# Drying/Curing Help?



## BCGreen (Mar 29, 2014)

My buds all smell and look amazing. I just can not for the life of me get them to taste or smell right. It smokes good, white ash and the high is good just the taste is earthy. I've flushed them properly and for nutrients I was am using FloraBloom. I just can't get the drying/curing right. Any help would be greatly appreciated.


----------



## Hushpuppy (Apr 1, 2014)

I described my method for you in the other thread but if you need more help with it just PM me or THG. Of course there are many here who have solid knowledge of drying/curing using different methods that may serve you better than my method.


----------



## 7greeneyes (Apr 1, 2014)

BCGreen said:


> *My buds all smell and look amazing *. I just can not for the life of me get them to taste or *smell right*. It smokes good, white ash and the high is good just the taste is earthy. I've flushed them properly and for nutrients I was am using FloraBloom. I just can't get the drying/curing right. Any help would be greatly appreciated.

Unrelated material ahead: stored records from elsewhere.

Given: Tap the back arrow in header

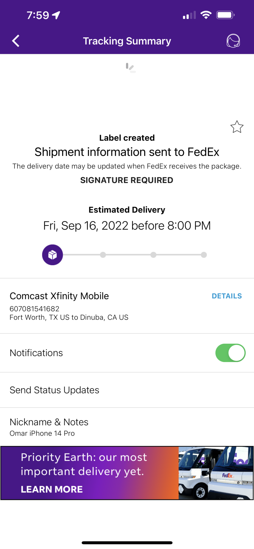Looking at the screenshot, I should click(16, 41).
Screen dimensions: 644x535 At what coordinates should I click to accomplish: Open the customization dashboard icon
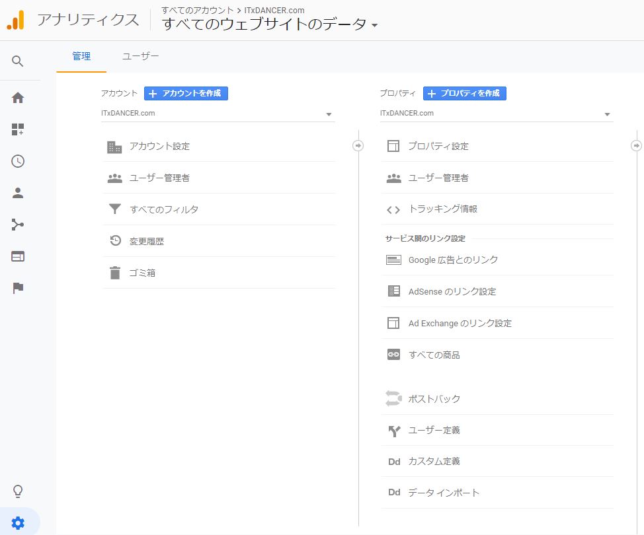pyautogui.click(x=18, y=129)
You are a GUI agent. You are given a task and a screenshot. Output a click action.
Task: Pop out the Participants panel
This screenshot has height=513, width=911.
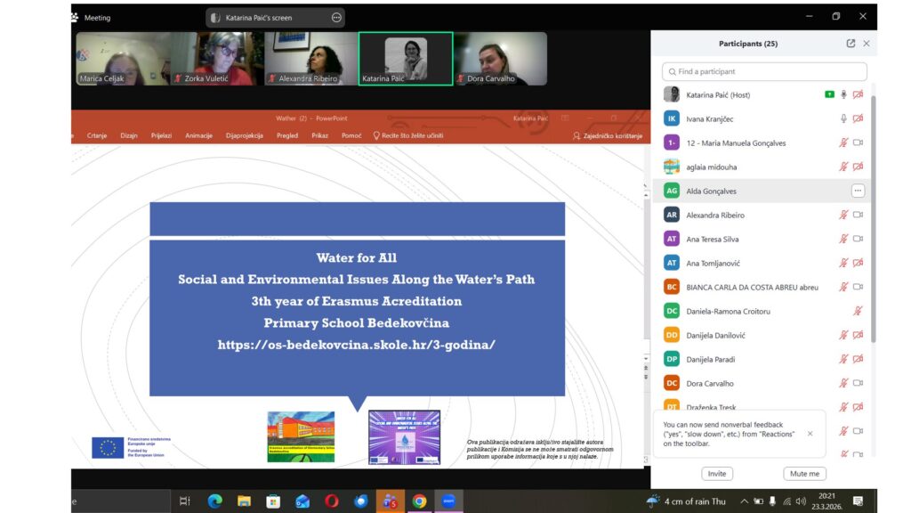(x=851, y=44)
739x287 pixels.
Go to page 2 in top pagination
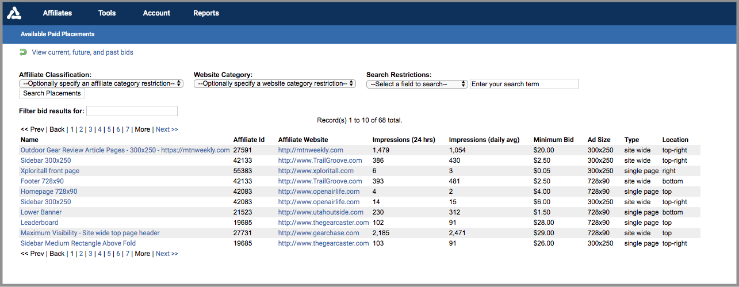(x=81, y=129)
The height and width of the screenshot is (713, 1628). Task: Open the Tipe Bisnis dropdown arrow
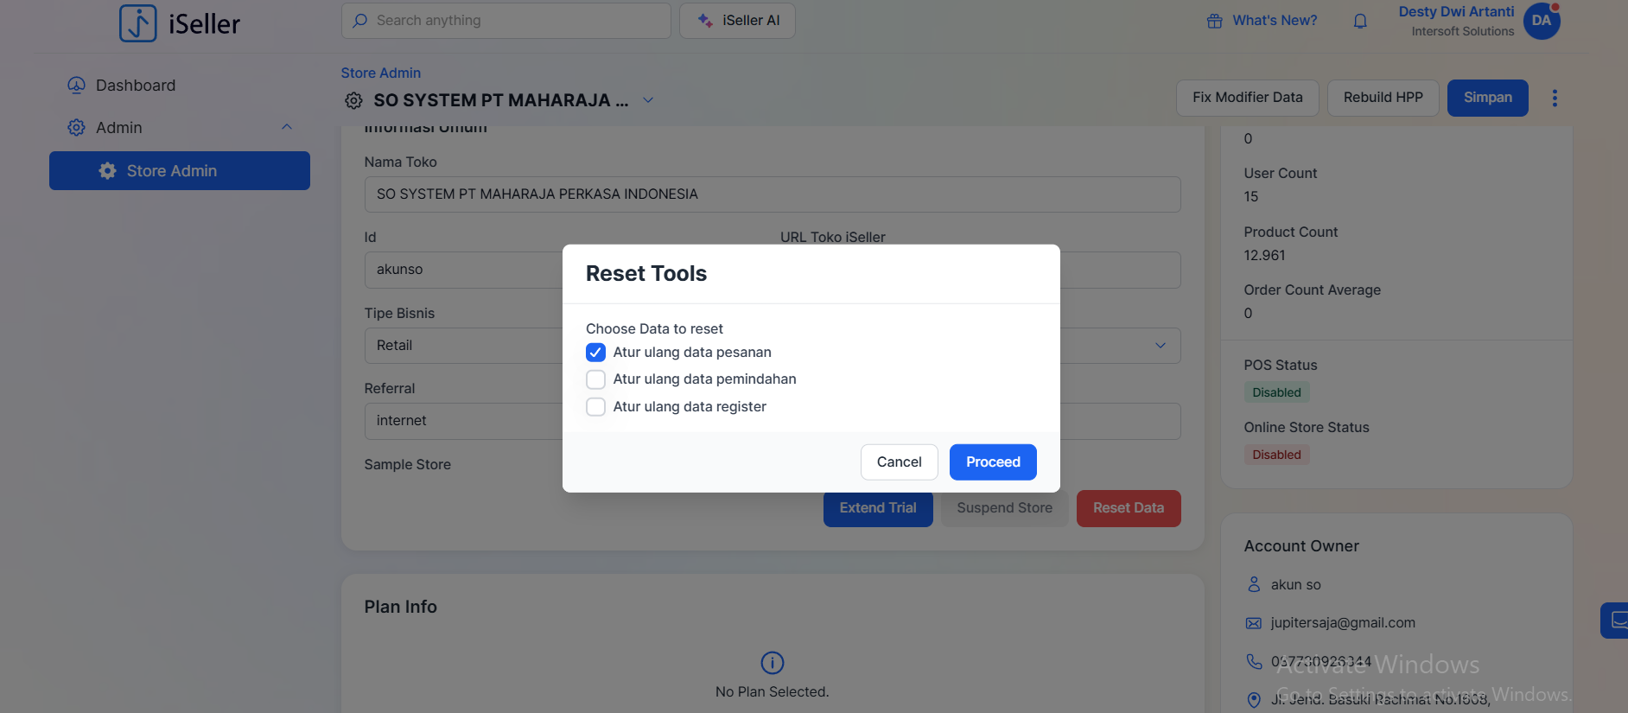1161,346
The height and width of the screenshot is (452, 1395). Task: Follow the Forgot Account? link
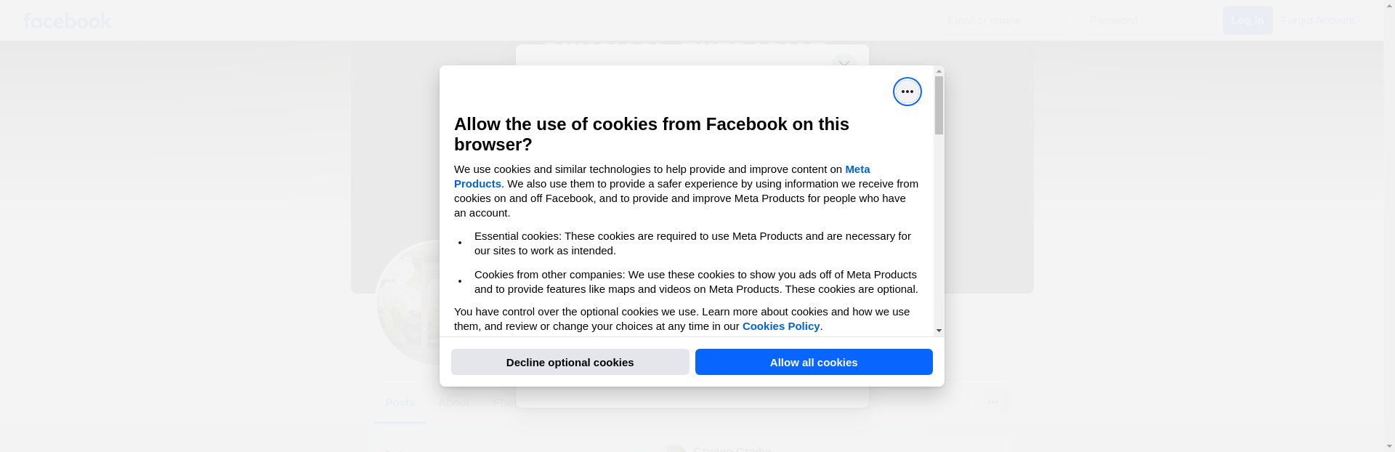point(1321,20)

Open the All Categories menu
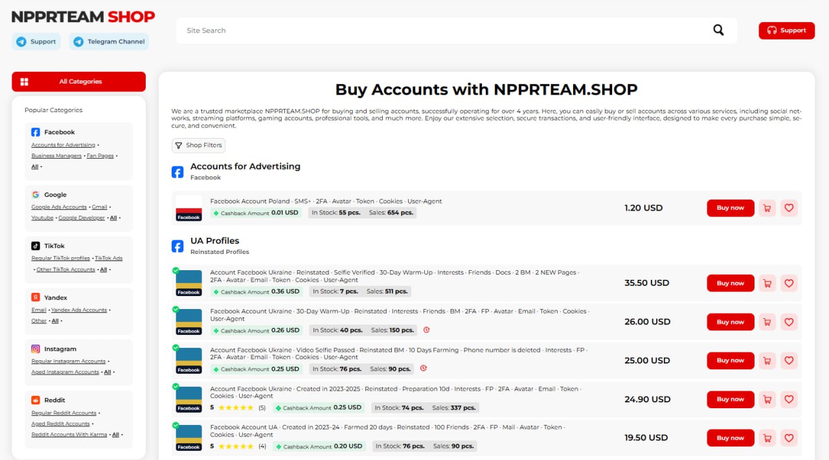78,82
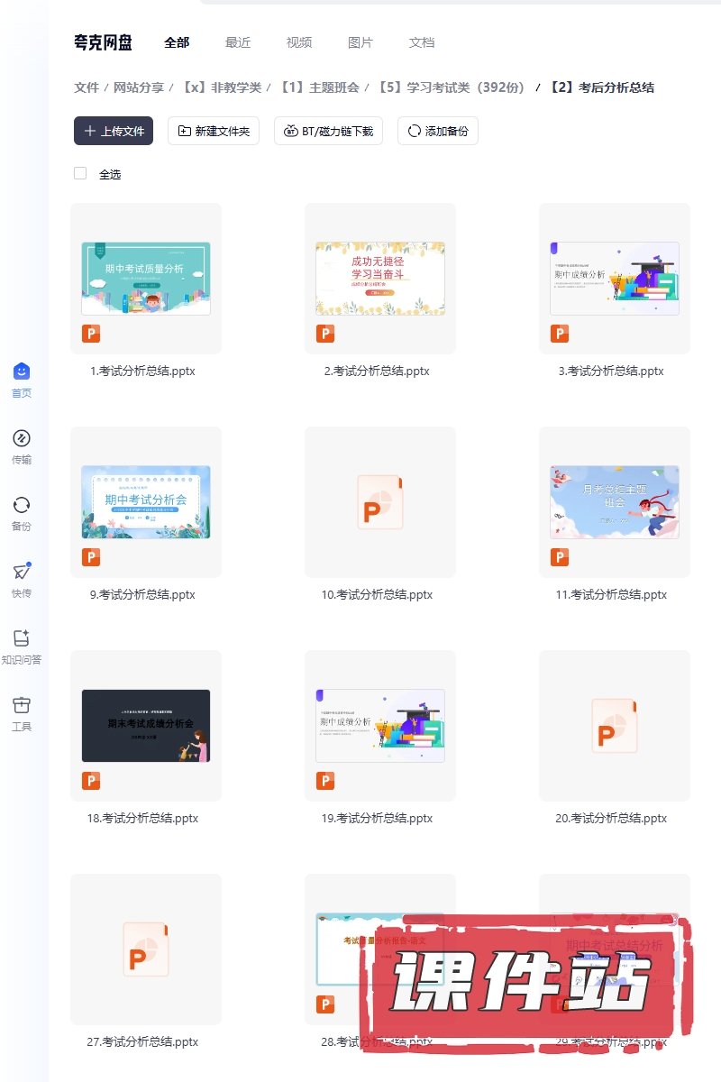Viewport: 721px width, 1082px height.
Task: Click the PowerPoint icon of 27.考试分析总结.pptx
Action: (x=145, y=949)
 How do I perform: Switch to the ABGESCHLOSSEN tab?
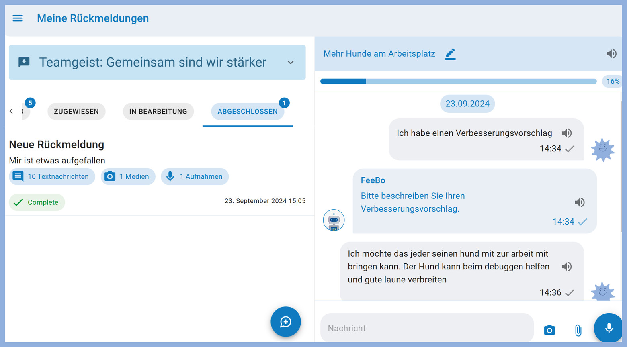point(248,111)
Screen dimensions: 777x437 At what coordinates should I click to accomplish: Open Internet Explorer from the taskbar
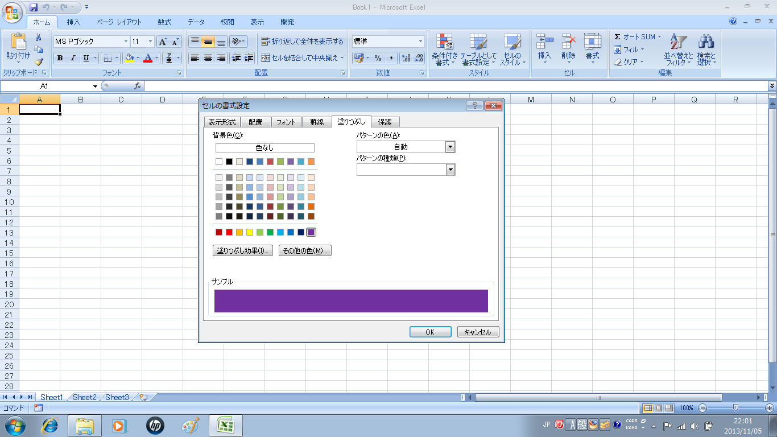pos(51,425)

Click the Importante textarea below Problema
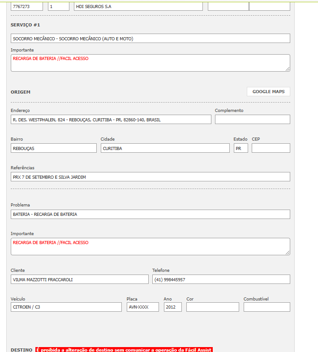(x=150, y=246)
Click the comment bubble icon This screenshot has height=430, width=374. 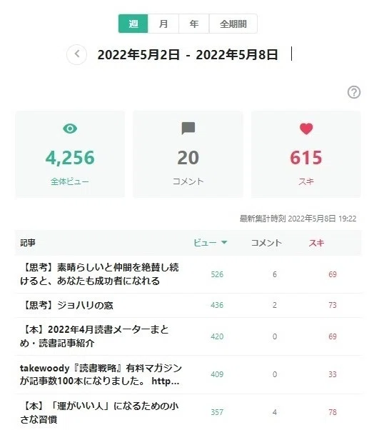[188, 128]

You just contradicted yourself in that first sentence. 

Are the buds odoriferous when you open the container?

How long are you drying them for?

How quickly are you drying them?

What/where are you drying them?

And one likelyhood is that that taste problem is strain dependent. My Jack47 is an acquired taste tho it's very potent. Not the most flavorful but great in it's own way. The Mataro cut is the flavorful one.


----------



## HippyInEngland (Apr 1, 2014)

No feed 2 weeks before you harvest, just water, no water 4 days before harvest, the plant will starve and use all its reserves of energy, this is a good thing, it means no plant food is left inside the cells of the dried bud, your plant will look half dead, with leaves dropping and the stem will droop, see this as a good sign, you will smoke un chemical bud.

A slow cure will give you the best results, if it still tastes like an old sock, it tastes like an old sock, grow a different strain next time.

eace:


----------